Saved data entries
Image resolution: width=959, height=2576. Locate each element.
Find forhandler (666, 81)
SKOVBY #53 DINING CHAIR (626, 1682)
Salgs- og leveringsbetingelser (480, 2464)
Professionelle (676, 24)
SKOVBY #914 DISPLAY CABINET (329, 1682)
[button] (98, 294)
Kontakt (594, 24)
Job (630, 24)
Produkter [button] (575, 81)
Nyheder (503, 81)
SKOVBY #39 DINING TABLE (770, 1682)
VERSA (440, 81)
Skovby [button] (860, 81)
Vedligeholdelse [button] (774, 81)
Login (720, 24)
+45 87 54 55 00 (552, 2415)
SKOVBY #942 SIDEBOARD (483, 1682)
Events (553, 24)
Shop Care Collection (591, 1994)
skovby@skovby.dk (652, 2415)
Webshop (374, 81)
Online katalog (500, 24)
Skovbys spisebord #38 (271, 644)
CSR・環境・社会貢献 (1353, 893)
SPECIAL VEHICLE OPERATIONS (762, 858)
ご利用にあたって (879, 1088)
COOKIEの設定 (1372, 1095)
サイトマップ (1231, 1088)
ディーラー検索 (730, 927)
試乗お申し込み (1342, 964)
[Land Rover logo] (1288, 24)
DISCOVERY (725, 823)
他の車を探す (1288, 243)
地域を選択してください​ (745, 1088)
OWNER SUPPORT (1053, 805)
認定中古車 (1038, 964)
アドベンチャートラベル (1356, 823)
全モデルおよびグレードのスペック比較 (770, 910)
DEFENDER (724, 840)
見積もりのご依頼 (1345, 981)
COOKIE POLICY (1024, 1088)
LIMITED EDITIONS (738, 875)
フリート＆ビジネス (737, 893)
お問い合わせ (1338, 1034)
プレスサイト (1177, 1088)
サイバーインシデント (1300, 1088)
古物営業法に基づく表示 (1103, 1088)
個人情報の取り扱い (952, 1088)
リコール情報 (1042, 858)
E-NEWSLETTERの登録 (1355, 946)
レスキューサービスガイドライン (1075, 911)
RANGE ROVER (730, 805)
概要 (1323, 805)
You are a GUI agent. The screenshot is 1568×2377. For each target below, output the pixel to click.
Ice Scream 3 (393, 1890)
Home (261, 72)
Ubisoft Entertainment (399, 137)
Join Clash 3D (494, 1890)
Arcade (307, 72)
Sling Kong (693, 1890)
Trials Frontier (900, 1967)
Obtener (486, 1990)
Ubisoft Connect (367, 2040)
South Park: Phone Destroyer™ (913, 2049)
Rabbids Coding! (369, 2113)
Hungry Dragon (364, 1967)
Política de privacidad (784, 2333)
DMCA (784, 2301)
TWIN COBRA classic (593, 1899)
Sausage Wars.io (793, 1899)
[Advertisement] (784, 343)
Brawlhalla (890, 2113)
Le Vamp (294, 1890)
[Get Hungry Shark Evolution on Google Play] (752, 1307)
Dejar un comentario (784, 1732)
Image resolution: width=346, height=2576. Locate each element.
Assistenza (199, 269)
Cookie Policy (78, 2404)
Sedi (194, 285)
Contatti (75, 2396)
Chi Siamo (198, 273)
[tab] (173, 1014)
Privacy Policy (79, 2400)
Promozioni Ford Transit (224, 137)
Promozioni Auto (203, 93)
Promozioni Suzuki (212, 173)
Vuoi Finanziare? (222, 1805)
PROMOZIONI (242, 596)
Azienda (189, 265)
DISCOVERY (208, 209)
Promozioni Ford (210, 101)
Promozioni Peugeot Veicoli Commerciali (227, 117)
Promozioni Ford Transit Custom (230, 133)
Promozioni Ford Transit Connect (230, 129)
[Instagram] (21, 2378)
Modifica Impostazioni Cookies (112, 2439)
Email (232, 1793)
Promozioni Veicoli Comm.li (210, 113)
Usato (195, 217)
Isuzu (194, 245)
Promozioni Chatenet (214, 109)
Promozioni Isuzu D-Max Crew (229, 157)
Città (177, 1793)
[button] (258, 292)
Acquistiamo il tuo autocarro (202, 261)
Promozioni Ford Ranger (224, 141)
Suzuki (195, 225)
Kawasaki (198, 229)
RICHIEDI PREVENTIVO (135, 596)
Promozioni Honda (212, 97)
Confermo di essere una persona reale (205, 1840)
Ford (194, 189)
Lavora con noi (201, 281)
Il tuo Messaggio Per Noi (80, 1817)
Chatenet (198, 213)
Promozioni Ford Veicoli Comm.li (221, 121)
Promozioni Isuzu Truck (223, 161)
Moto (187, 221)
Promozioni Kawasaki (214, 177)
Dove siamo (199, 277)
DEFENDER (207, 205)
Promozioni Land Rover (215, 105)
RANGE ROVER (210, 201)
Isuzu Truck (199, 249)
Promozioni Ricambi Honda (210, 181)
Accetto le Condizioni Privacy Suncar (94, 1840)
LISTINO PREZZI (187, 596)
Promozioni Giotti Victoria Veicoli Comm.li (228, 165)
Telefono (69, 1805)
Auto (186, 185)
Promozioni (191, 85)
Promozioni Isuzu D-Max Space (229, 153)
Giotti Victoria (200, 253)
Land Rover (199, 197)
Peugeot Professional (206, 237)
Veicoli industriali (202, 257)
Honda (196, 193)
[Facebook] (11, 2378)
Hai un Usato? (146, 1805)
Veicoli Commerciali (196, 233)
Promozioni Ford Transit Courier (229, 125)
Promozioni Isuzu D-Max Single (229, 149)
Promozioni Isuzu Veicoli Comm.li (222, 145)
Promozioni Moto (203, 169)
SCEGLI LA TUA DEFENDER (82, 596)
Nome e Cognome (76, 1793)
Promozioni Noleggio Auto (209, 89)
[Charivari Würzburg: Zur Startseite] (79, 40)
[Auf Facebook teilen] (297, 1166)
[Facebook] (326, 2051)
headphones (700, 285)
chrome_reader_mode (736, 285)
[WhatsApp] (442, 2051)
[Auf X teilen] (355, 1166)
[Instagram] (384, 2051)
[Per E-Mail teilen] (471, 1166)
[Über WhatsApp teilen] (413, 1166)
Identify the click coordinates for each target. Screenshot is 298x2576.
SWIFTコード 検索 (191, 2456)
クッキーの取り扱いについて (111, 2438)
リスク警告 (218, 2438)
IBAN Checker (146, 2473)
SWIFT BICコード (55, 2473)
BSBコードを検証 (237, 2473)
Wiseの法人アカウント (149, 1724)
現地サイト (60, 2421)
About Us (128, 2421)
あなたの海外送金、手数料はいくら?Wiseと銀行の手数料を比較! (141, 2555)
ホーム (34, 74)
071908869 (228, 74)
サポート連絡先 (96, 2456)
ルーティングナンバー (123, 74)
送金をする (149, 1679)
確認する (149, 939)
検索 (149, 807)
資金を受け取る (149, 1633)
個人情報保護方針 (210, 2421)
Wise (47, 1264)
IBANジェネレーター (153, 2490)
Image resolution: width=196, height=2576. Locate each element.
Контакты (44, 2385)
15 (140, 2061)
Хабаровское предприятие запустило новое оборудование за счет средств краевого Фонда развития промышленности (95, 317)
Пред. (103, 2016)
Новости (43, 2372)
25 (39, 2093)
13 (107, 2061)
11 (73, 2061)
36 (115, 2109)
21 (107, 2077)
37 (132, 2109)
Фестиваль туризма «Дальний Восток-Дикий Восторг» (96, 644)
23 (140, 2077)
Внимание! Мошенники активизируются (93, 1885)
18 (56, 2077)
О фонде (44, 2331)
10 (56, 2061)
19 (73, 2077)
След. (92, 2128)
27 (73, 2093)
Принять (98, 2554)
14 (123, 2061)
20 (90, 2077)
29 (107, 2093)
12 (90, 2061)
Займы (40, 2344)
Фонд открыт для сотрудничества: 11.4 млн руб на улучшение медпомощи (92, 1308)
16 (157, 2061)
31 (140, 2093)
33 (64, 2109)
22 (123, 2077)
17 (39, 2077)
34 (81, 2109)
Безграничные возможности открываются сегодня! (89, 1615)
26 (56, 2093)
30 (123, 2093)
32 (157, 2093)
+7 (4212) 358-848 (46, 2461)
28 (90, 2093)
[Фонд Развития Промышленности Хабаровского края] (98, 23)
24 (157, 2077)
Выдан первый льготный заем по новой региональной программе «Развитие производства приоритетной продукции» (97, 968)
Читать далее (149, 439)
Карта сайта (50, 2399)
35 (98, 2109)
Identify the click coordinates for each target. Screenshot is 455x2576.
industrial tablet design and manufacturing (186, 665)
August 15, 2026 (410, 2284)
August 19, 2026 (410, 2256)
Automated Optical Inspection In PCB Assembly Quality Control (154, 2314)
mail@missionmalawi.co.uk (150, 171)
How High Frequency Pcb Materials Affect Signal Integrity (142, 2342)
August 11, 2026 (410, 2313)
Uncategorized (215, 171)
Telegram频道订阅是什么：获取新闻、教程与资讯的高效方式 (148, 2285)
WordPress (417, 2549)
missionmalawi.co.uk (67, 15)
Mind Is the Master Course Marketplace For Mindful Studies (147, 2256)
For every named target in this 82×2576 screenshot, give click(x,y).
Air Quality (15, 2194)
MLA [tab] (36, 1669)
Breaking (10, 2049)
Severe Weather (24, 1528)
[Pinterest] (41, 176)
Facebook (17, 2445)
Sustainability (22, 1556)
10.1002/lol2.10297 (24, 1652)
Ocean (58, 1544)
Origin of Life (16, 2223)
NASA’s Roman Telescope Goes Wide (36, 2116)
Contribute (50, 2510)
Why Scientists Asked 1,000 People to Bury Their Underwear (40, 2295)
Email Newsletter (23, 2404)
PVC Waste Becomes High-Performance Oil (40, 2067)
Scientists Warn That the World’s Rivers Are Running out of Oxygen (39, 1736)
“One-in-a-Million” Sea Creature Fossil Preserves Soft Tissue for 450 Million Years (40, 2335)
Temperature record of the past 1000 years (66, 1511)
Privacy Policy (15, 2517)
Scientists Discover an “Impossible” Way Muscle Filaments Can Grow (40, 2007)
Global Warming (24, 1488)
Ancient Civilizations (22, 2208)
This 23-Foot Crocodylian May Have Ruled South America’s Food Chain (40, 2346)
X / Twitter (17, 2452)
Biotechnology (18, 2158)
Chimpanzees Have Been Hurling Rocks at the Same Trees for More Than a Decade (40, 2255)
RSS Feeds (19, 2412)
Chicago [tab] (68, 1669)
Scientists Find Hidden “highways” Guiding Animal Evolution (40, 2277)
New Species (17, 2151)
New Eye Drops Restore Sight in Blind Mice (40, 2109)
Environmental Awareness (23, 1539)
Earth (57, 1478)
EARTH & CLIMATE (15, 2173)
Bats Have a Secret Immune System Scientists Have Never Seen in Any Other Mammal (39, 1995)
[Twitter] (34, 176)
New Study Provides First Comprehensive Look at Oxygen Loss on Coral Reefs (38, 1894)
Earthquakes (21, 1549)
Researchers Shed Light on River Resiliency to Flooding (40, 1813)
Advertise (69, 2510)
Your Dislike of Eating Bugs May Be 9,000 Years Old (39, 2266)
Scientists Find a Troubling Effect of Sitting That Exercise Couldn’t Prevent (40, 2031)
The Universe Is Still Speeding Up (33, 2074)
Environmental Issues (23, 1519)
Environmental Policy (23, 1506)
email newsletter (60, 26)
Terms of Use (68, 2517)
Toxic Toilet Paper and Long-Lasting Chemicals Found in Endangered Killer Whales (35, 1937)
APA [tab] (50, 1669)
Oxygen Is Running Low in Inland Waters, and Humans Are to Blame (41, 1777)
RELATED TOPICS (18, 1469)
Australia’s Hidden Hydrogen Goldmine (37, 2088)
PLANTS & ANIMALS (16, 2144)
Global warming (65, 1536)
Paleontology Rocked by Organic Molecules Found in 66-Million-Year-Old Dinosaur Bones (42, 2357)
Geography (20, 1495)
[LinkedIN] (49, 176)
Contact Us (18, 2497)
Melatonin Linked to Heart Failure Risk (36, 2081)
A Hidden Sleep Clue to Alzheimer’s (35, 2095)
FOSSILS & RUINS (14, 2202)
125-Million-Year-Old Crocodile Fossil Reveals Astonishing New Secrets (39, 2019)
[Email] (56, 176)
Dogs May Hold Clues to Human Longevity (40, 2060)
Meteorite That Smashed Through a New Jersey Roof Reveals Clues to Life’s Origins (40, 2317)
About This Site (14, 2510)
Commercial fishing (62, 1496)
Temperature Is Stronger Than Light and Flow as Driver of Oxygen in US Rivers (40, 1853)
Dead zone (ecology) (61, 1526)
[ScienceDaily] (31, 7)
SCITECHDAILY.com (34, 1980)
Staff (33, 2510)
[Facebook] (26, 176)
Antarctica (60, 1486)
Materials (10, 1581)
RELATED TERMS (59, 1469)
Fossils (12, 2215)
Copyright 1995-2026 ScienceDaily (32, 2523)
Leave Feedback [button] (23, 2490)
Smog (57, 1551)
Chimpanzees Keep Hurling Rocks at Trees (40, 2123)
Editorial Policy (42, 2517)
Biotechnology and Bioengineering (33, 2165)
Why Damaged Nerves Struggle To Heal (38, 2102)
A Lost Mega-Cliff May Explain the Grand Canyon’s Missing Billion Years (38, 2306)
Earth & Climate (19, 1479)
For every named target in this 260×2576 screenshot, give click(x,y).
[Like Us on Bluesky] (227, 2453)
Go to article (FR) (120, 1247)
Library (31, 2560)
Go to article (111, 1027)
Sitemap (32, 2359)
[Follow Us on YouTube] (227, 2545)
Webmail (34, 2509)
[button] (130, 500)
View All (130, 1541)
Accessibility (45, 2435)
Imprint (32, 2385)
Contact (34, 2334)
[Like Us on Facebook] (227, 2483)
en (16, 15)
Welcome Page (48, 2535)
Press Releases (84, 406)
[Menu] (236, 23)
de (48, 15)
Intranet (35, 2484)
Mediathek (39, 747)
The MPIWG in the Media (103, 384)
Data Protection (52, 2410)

(What to produce) Starting at the line that contains "[ScienceDaily] (31, 7)", print every line through the last one of the records, exactly and with nothing else.

(Answer space)
[ScienceDaily] (31, 7)
SCITECHDAILY.com (34, 1980)
Staff (33, 2510)
[Facebook] (26, 176)
Antarctica (60, 1486)
Materials (10, 1581)
RELATED TERMS (59, 1469)
Fossils (12, 2215)
Copyright 1995-2026 ScienceDaily (32, 2523)
Leave Feedback [button] (23, 2490)
Smog (57, 1551)
Chimpanzees Keep Hurling Rocks at Trees (40, 2123)
Editorial Policy (42, 2517)
Biotechnology and Bioengineering (33, 2165)
Why Damaged Nerves Struggle To Heal (38, 2102)
A Lost Mega-Cliff May Explain the Grand Canyon’s Missing Billion Years (38, 2306)
Earth & Climate (19, 1479)
For every named target in this 260×2576 screenshot, give click(x,y).
[Like Us on Bluesky] (227, 2453)
Go to article (FR) (120, 1247)
Library (31, 2560)
Go to article (111, 1027)
Sitemap (32, 2359)
[Follow Us on YouTube] (227, 2545)
Webmail (34, 2509)
[button] (130, 500)
View All (130, 1541)
Accessibility (45, 2435)
Imprint (32, 2385)
Contact (34, 2334)
[Like Us on Facebook] (227, 2483)
en (16, 15)
Welcome Page (48, 2535)
Press Releases (84, 406)
[Menu] (236, 23)
de (48, 15)
Intranet (35, 2484)
Mediathek (39, 747)
The MPIWG in the Media (103, 384)
Data Protection (52, 2410)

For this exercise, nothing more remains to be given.